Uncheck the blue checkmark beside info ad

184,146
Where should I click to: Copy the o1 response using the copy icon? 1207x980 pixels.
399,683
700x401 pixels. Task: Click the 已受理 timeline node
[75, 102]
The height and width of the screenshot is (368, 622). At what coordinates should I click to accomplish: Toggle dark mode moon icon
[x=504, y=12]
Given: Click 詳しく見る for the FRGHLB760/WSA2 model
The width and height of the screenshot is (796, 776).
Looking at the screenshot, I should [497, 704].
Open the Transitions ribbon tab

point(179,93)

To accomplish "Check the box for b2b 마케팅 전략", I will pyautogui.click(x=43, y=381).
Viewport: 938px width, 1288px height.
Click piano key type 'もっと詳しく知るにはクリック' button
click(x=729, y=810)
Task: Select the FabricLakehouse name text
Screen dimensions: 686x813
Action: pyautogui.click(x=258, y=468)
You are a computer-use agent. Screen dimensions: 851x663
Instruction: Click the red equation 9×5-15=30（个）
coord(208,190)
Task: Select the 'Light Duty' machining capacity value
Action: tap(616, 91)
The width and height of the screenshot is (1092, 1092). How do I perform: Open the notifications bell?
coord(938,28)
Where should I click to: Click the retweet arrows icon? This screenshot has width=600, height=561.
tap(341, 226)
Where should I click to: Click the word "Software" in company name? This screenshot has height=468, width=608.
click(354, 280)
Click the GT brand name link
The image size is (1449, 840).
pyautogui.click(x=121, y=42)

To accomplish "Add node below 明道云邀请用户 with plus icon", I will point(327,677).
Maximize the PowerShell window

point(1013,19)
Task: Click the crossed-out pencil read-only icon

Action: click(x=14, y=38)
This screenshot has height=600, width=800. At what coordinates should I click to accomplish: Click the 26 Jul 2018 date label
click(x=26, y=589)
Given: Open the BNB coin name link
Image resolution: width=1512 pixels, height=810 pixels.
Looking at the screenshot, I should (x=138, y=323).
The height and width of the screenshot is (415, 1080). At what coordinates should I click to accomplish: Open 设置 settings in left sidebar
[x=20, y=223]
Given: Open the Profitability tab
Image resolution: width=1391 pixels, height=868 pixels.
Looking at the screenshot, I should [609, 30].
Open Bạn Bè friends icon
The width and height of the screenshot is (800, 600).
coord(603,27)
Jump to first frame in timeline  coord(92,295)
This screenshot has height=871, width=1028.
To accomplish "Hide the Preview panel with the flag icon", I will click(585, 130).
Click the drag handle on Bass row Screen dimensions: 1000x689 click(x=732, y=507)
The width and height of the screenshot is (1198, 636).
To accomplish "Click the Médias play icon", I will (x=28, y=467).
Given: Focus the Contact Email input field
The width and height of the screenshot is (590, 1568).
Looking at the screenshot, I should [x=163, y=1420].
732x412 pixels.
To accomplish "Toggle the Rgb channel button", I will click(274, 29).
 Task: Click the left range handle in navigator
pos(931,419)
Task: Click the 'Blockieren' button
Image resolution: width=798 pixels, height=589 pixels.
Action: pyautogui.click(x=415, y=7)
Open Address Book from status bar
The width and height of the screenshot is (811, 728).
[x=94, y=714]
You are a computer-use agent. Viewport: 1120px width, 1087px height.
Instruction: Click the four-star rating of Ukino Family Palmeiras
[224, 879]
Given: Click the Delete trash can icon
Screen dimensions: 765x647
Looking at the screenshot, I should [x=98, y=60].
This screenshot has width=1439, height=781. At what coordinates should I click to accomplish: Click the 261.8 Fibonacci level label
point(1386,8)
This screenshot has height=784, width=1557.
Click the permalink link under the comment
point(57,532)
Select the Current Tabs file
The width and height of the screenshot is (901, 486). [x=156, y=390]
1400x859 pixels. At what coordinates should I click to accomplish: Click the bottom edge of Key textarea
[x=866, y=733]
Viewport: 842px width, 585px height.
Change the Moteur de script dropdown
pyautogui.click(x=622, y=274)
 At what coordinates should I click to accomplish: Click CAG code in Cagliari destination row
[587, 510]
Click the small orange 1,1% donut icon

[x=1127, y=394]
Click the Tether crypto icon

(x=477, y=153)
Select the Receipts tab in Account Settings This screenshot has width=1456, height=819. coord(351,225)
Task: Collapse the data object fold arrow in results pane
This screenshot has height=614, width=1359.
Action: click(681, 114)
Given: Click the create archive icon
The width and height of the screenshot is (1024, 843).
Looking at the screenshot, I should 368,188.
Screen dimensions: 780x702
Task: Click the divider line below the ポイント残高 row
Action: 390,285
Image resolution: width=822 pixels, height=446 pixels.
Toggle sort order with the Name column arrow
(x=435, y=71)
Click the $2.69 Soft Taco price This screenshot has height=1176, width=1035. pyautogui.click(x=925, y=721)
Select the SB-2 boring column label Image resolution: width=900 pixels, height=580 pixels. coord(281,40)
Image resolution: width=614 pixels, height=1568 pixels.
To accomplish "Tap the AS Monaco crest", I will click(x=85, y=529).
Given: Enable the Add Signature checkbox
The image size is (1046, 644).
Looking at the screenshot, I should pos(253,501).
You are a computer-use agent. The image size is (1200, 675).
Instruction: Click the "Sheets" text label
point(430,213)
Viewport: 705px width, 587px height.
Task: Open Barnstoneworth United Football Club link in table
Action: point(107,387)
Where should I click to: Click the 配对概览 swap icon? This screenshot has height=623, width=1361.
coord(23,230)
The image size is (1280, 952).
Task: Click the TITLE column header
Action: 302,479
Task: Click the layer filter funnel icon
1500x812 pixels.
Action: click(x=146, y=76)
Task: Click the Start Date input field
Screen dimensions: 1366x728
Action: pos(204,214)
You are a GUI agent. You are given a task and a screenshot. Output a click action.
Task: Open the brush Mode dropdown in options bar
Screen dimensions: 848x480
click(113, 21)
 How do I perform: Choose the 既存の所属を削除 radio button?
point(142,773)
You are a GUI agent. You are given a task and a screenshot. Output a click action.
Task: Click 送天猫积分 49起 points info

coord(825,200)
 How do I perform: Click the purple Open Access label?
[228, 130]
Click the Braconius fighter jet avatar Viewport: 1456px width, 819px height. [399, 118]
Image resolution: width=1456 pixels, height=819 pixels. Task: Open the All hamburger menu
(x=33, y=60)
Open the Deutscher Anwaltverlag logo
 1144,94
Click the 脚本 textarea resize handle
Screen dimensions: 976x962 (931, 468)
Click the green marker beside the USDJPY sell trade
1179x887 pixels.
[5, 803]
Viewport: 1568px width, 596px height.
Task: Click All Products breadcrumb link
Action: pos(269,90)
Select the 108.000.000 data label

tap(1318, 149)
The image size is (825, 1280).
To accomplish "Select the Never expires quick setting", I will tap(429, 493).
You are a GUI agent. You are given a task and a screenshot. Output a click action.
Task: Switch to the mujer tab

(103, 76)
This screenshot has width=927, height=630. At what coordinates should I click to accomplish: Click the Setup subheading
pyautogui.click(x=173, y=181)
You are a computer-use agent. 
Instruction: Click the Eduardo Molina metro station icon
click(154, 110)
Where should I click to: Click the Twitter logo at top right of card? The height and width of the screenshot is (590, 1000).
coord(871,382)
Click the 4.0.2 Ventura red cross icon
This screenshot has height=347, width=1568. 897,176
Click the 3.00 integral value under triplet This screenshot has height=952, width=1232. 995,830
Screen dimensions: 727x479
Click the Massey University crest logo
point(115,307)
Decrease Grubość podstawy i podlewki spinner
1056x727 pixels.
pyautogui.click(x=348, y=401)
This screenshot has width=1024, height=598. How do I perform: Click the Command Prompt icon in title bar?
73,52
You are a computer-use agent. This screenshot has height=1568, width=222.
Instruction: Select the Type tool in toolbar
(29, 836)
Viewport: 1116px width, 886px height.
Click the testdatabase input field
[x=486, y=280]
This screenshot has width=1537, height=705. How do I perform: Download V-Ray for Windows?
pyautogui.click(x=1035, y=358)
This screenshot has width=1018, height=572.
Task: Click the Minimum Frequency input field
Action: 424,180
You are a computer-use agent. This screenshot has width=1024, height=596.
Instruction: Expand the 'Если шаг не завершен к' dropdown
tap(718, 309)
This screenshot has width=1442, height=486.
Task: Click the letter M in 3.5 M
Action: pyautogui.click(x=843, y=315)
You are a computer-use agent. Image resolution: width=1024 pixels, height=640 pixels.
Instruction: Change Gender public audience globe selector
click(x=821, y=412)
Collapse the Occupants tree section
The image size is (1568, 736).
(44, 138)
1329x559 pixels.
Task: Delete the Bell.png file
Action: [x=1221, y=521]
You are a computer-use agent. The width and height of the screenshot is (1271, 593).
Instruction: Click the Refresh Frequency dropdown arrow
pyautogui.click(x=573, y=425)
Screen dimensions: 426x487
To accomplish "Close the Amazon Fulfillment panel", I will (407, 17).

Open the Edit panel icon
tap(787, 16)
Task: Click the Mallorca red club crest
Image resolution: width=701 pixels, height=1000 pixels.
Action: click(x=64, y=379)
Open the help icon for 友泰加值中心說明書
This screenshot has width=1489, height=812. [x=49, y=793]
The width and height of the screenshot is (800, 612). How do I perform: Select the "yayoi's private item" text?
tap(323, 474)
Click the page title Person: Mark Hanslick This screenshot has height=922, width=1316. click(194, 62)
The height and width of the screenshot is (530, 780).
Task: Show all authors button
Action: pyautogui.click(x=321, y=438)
————————
▶ [What to produce]:
Output the material above exactly, but only from the line that carries "Task: Collapse the" through the line that carries "Image resolution: width=614".

▶ [Solution]:
Task: Collapse the data object fold arrow in results pane
This screenshot has height=614, width=1359.
Action: click(681, 114)
Given: Click the create archive icon
The width and height of the screenshot is (1024, 843).
Looking at the screenshot, I should 368,188.
Screen dimensions: 780x702
Task: Click the divider line below the ポイント残高 row
Action: 390,285
Image resolution: width=822 pixels, height=446 pixels.
Toggle sort order with the Name column arrow
(x=435, y=71)
Click the $2.69 Soft Taco price This screenshot has height=1176, width=1035. pyautogui.click(x=925, y=721)
Select the SB-2 boring column label Image resolution: width=900 pixels, height=580 pixels. coord(281,40)
Image resolution: width=614 pixels, height=1568 pixels.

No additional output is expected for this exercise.